Ingredients:
- 2 tbsp extra virgin olive oil
- 1 large yellow onion, diced (approx. 200g)
- 3 medium carrots, sliced into rounds (approx. 150g)
- 2 stalks celery, diced (approx. 100g)
- 4 cloves garlic, minced
- 1 small head green cabbage, cored and shredded (approx. 900g)
- 14.5 oz can fire-roasted diced tomatoes
- 1 tsp smoked paprika
- 0.5 tsp dried oregano
- 0.5 tsp red pepper flakes
- 6 cups high-quality vegetable broth
- 2 bay leaves
- 1 tbsp apple cider vinegar
- 0.5 lemon, juiced
- 0.25 cup fresh parsley, chopped
- 1 tsp sea salt
- 0.5 tsp cracked black pepper
Instructions:
- Heat the olive oil in a large Dutch oven or heavy-bottomed stockpot over medium heat. Add the diced onion, sliced carrots, and celery. Sauté for 8 minutes, stirring occasionally, until the onions are translucent and the carrots begin to soften.
- Stir in the minced garlic, smoked paprika, oregano, and red pepper flakes.
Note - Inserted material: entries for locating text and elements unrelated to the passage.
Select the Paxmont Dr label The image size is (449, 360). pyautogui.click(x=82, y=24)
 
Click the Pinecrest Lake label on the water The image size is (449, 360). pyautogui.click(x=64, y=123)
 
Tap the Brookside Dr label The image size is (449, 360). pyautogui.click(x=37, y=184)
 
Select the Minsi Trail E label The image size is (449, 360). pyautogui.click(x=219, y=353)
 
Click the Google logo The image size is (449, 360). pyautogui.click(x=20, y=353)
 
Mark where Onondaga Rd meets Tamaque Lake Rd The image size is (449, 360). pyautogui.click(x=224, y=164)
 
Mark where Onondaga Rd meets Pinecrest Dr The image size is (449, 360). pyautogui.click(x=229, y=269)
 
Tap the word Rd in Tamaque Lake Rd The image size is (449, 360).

Cook for 1 minute until the spices become fragrant. Immediately add the fire-roasted diced tomatoes with their juices, using a wooden spoon to scrape up any browned bits (fond) from the bottom of the pot.
- Pour in the vegetable broth and add the shredded cabbage and bay leaves. Bring the mixture to a gentle boil, then immediately reduce to low.
- Cover the pot partially with a lid. Simmer for 25 minutes until the cabbage is tender and the flavors have melded.
- Remove the bay leaves. Stir in the sea salt and cracked black pepper.
- Turn off the heat. Stir in the apple cider vinegar and the fresh lemon juice.
- Fold in the chopped fresh parsley just before serving.
- Ladle the hot soup into bowls. The cabbage should be silky but still have a slight slurpable structure.